BEGIN DOCUMENT PASSAGE

Saturday, August 14

Geek

Daily News Stuff 14 August 2021

Round Up The Usual Suspects Edition

Top Story

  • The usual suspects are distraught that the NSW government is refusing to implement an indefinite lockdown and plans to open up again as soon as vaccination numbers are up or case numbers are down.  (Australia waited for more safety data before rolling out vaccines so we're a few months behind the US.)

    I'm surprised that they've shown even that much sense, given their recent history, but I'll take it.


  • Apple "regrets" "confusion" over iPhone scanning.  (BBC)

    What they actually regret is being criticised for spying on children.


  • Apple is rolling out propaganda checklists to staff to "explain" to customers why the company is spying on children.  (Bloomberg)
    Some users have been concerned that they may be implicated for simply storing images of, say, their baby in a bathtub. But a parent’s personal images of their children are unlikely to be in a database of known child pornography, which Apple is cross-referencing as part of its system.
    That's not how it fucking works.  It doesn't take a hash of the file; that's too easy to cheat.  It uses perceptual hashes, the sort of thing that classifies a cat as an avocado.


  • It's so bad they've lost the Ars Technica commentariat.  (Ars Technica)

    That used to be a great site up until about five years ago; it was one of the first to get taken over by brain worms.  Today the comments are full of Apple-loving Biden voters, and yet, and yet, on this topic they are absolutely scathing.
    - I'll be OK with this if all governments super-pinky-swear they won't abuse the hash-repository for their own interests.

    - It’s a brave new world, my sentient brethren.

    - In related news, Apple noted that "ignorance is strength". Additionally, sources familiar with the matter opined "War is peace."

    - I guess you can technically claim this is an "advancement" on privacy, as long as you don't think too hard about what direction Apple is advancing.
    All of those have 90%+ upvotes too.


Tech News

  • Turns out the WD Black SN750 4TB model is real.  I'm going to put one in my next laptop - assuming I get the laptop and it works well.  With 64GB RAM and 4TB (maybe 5TB) of SSD I won't need to worry about a new desktop system for a long while.

    I will get the Linux lab set up, since I'll have memory and SSDs on hand to fill up three NUCs.  Plan is to name the desktop and the three Linux nodes Ina, Pina, Pika, and Pomu.

    Update: Ina (big laptop), Pina, Pika, and Pomu (NUCs), Gwem (small laptop), and Kson (desktop system).


  • A WHO expert had concerns about a lab close to the site where the first COVID cases appeared.  (AP News)

    Well, it now seems that the first COVID cases actually appeared at that lab, but the first reported cases were at a market 500 metres away.

    That actually understates things.

    The Wuhan Bat Virus Lab where they were studying bat coronaviruses is diagonally across an intersection from the Wuhan Live Bat Market where the bat coronavirus outbreak was first reported.

    Concerns my bat coronavirus ass.

END DOCUMENT PASSAGE
BEGIN RECORDS SUPPLIED

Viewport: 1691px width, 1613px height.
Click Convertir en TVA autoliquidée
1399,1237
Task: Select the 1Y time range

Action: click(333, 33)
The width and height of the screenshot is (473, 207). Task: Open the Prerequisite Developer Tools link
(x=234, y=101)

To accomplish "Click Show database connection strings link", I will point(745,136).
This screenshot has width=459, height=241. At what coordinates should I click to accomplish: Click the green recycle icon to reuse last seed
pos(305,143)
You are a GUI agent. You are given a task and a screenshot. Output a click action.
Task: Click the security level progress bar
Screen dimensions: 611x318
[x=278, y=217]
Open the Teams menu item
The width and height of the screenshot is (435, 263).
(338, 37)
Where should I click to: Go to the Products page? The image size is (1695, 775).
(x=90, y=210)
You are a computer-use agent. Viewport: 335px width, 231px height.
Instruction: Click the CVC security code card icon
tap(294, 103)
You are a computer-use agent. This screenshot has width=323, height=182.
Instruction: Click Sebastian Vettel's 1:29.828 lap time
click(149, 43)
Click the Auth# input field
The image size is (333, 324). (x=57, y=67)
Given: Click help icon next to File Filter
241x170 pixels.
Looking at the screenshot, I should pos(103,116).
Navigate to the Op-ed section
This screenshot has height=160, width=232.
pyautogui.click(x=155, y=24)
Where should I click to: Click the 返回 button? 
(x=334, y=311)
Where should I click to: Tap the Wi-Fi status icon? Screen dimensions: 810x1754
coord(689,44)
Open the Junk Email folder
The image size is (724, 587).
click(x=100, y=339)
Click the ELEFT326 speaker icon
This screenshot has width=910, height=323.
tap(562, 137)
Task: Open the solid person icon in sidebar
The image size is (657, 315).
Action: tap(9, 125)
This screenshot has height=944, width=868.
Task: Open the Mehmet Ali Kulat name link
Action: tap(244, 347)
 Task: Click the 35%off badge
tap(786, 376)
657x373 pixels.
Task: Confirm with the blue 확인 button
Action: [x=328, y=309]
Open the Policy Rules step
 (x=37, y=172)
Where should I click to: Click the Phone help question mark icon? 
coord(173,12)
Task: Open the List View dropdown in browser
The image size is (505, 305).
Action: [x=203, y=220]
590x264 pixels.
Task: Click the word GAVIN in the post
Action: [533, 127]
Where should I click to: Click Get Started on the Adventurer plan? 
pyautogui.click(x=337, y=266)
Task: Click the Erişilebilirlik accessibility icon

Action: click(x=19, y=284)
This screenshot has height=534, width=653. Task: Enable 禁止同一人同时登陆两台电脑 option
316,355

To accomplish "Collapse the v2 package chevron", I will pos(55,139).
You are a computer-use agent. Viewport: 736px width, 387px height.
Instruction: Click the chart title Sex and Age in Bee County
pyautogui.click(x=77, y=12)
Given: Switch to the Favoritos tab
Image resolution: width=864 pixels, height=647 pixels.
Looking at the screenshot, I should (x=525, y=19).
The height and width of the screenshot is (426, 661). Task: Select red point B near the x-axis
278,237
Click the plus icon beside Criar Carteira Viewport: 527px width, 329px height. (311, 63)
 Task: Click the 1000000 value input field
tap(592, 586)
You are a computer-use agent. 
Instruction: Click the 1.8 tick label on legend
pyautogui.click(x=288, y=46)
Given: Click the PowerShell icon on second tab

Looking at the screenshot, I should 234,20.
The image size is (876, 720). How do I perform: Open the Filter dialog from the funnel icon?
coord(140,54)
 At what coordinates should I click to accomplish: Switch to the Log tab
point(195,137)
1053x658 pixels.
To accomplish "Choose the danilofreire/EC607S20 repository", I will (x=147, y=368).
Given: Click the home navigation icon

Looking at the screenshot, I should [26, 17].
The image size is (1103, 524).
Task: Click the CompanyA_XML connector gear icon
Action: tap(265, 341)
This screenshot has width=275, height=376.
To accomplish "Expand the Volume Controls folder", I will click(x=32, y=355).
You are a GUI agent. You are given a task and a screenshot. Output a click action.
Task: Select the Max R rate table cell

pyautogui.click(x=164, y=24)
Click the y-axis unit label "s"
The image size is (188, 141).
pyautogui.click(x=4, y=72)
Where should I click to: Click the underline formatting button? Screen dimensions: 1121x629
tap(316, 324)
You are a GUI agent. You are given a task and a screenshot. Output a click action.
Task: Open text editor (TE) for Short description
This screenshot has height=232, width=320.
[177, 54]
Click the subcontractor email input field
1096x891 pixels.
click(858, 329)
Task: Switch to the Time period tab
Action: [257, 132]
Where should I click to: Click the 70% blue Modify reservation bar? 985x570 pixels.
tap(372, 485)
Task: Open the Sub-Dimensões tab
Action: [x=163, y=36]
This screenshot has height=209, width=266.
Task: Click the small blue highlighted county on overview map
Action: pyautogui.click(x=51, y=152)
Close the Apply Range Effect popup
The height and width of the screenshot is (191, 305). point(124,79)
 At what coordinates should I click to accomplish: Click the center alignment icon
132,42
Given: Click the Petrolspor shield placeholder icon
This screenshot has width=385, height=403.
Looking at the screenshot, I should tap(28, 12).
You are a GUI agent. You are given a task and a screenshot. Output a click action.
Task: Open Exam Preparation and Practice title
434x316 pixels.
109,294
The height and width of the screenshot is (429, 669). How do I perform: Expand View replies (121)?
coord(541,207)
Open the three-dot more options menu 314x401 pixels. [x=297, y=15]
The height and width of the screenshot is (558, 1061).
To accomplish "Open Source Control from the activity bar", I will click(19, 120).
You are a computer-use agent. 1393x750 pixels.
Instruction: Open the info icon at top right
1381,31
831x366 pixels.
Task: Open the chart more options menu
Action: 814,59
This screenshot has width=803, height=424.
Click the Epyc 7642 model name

END RECORDS SUPPLIED

> **WHAT YOU NEED TO DO**:
1) Copy the part of the August 14, 2021 news roundup that opens with the words containing "- I'll be OK" and closes with "my sentient brethren.".
2) Write what comes next in the August 14, 2021 news roundup, starting after its last line.

> **SOLVED TASKS**:
1)
- I'll be OK with this if all governments super-pinky-swear they won't abuse the hash-repository for their own interests.

    - It’s a brave new world, my sentient brethren.

2)
  • Apple has released MacOS 11.5.2, a 2.5GB bug fix.  (ZDNet)

    What does it fix?

    Dunno.  Apple didn't say.  Microsoft might give you reams of incomprehensible tech jargon to wade through for each individual patch, but it's still better than "macOS 11.5.2 includes bug fixes for your Mac".


  • Gigabyte has released a statement on their exploding power supplies.  (Tom's Hardware)

    It reads, and I quote, Oops.

    A couple of models rebadged and sold by Gigabyte - they don't actually manufacture them - had the overload cutout set at 150% of rated peak load, which was much too high for some of the components.

    They still cut out, they just did so rather permanently.


  • A look at the QNAP TS-873A 8-bay NAS.  (Serve the Home)

    The unit has a Ryzen V1500B - a first-generation quad-core embedded part with a TDP of 16W.  It's a lot slower than current generation parts, but it's cheap, supports ECC RAM, and is rated for ambient temperatures up to 105C so it's not likely to die on the first warm day of spring.

    Apart from the 8 3.5" bays the unit ships with 8GB of RAM - upgradeable to 64GB, two 2.5Gb Ethernet ports, two PCIe slots, and two M.2 NVMe slots for caching.

    There's also a slightly cheaper 6-bay model - the TS-673A.

    Oh, and I completely forgot about this: The TS-H973AX-8G is a 9-bay model, with 5 3.5" and 4 2.5" hot-swap drive bays.  It has the same Ryzen CPU but includes a 10Gb Ethernet port as well as the two 2.5GbE.  It has no M.2 slots but two of the 2.5" bays support U.2 NVMe drives as well as the more common SATA.

    All three models support ZFS rather than BtrFS, which is more common in low-end NAS devices.  ZFS works by magic; it's hard to overstate how much better it is than classic filesystems like NTFS or Ext4.  Need to back something up?  One click, you have a backup.  Need to enable database compression?  Don't need to mess with the database settings, one click and it's compressed.  Need to de-duplicate 18 million images?  One click.

    ZFS does need a fast CPU and plenty of RAM to work well, and if you have a really huge array stuffed full of photos and want deduplication, you'll need more than the stock 8GB.    But we'd be talking about hundreds of thousands of raw camera files before that became a problem.


  • Facebook is rolling out end-to-end encryption for Messenger.  (Bleeping Computer)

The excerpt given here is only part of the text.